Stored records

================================

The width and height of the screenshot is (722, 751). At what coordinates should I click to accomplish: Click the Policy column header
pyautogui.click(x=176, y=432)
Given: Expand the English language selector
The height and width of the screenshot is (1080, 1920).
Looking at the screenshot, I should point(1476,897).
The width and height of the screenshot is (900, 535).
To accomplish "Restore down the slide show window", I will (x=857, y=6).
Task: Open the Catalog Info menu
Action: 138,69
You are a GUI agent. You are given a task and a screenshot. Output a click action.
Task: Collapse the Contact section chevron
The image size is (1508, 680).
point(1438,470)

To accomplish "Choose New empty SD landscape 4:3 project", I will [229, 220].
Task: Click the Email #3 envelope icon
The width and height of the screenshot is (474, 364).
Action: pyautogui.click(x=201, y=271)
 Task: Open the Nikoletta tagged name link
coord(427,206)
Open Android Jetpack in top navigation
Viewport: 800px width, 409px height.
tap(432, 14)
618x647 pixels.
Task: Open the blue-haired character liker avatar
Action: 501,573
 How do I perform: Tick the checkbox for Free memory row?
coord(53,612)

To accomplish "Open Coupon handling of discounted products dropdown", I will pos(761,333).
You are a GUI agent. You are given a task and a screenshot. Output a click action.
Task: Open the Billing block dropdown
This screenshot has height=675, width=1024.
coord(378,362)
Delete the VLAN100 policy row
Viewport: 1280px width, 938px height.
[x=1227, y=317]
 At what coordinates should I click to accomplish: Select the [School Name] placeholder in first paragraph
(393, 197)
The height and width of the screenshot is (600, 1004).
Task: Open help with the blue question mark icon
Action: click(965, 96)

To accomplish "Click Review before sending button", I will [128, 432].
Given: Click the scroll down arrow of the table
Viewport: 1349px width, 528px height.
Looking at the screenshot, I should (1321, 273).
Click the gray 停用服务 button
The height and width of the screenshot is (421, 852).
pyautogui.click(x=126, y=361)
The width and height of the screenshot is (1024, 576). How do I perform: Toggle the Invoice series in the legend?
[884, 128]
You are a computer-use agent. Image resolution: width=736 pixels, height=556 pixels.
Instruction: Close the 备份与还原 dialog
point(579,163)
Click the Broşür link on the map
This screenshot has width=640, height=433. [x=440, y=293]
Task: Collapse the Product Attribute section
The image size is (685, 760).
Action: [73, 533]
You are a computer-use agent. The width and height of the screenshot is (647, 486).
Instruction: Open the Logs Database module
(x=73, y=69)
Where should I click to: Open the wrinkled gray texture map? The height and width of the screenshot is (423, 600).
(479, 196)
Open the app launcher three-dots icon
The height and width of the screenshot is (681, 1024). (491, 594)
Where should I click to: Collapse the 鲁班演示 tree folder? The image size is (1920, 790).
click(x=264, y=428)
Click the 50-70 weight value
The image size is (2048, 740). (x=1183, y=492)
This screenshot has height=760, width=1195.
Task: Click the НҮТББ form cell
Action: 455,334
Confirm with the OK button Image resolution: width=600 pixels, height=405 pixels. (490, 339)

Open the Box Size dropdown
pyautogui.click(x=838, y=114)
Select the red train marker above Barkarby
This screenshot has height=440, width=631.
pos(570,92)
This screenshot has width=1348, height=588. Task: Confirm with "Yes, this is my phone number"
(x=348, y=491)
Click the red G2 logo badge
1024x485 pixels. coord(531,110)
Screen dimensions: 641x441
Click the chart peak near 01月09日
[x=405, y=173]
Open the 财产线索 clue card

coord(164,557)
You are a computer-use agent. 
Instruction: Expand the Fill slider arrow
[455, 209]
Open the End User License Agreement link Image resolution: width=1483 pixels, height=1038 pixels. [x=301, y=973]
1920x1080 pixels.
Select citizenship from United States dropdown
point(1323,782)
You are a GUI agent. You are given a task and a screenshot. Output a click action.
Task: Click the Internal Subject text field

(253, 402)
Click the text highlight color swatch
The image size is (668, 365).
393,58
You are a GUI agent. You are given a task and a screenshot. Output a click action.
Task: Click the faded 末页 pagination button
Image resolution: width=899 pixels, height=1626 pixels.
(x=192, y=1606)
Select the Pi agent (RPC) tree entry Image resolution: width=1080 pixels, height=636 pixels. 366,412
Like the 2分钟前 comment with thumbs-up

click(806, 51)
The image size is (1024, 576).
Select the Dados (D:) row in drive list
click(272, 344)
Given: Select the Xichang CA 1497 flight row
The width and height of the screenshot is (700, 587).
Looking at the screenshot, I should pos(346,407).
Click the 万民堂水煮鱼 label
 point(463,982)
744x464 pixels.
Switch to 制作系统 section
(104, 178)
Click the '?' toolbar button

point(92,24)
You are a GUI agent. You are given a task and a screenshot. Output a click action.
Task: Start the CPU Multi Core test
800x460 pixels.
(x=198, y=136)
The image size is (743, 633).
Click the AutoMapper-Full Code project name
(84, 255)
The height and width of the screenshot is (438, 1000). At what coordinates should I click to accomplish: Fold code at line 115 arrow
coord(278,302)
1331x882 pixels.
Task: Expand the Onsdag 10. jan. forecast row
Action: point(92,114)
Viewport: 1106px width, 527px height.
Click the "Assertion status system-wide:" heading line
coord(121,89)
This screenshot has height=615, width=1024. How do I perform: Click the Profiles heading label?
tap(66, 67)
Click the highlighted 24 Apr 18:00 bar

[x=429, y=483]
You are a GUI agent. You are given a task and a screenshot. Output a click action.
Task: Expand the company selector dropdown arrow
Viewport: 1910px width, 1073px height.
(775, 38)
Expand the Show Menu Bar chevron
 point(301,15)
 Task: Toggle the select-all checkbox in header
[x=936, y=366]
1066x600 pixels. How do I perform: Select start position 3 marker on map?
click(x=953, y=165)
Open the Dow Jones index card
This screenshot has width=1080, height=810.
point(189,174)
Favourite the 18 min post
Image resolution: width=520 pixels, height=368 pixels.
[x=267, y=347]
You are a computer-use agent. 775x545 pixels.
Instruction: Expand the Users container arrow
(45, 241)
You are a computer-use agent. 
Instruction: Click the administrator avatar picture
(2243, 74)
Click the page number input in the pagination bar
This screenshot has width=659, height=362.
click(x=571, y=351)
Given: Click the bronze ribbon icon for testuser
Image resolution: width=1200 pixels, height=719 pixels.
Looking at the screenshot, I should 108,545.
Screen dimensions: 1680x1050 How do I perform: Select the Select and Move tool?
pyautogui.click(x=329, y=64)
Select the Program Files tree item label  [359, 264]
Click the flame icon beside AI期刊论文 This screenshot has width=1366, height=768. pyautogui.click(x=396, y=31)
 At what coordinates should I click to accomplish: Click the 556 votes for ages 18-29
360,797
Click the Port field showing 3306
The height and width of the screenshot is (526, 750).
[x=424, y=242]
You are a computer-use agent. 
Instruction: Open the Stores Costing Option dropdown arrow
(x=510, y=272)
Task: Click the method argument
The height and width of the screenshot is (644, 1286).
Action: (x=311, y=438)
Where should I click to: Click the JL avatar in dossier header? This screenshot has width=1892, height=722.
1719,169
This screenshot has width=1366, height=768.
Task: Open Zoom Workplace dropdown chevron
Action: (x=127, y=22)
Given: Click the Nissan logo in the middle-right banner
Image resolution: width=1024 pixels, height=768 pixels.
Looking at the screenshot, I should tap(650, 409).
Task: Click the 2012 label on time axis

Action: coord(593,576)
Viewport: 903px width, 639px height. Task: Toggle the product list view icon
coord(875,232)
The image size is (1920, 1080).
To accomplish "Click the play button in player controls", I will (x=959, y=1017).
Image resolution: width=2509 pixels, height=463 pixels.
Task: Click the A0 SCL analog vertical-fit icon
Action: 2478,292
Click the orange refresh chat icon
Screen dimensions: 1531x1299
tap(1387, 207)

================================

# Task prompt
Look over the data above and show each line that contains "pagination".

# Task answer
Task: Click the faded 末页 pagination button
Click the page number input in the pagination bar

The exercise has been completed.